**Textauszug:**
★ ★ ★ ★ ★ ★ ★
Die meisten Dissertationen sind keine Wissenschaft, meint Kabarettist Schneyder. Ein Bayreuther Forschungskontrolleur verteidigt den Wert des Doktors.

Schrieb seine Doktorarbeit selbst. Thema der Arbeit von 1905: "Eine neue Bestimmung der Moleküldimensionen". Bild: a

BERLIN taz | Der Kabarettist Werner Schneyder stellt den Wert von Dissertationen für die Wissenschaft in Frage. "99 von 100 Dissertationen haben damit nichts zu tun, da auf dem jeweiligen Gebiet schon alles x-fach gedacht und formuliert wurde", schreibt er in einem Beitrag für den Streit der Woche der sonntaz. Folglich müsse jeder abschreiben, der sich unter der Genieebene herum quäle. "Das geht intelligent oder wie im Fall Guttenberg fahrlässig blöde." Schneyder selbst benötigte nach eigenen Angaben für seine Disseration 14 Tage.
★ ★ ★ ★ ★ ★ ★
**Gesammeltes Material:**
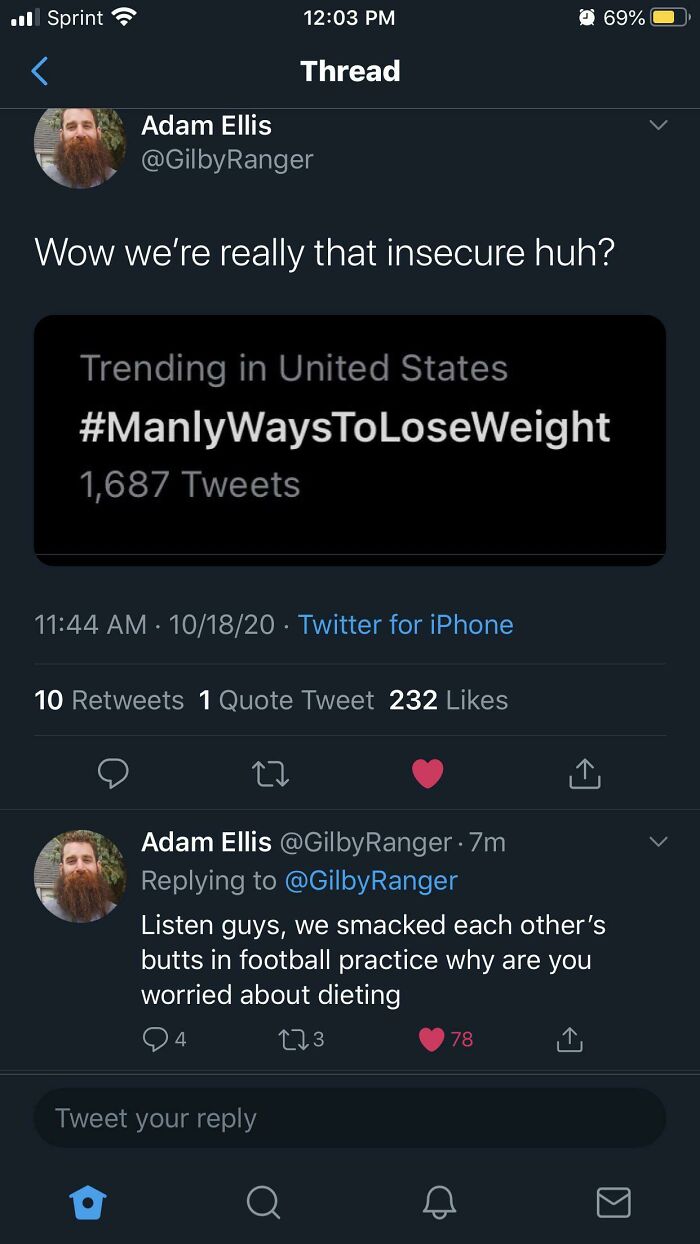Tap the Tweet your reply field
The image size is (700, 1244).
coord(350,1117)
★ ★ ★ ★ ★ ★ ★
Gib aus dem Textauszug die Stelle von „Die meisten Dissertationen“ bis einschließlich „Wert des Doktors.“ wortgetreu aus.

Die meisten Dissertationen sind keine Wissenschaft, meint Kabarettist Schneyder. Ein Bayreuther Forschungskontrolleur verteidigt den Wert des Doktors.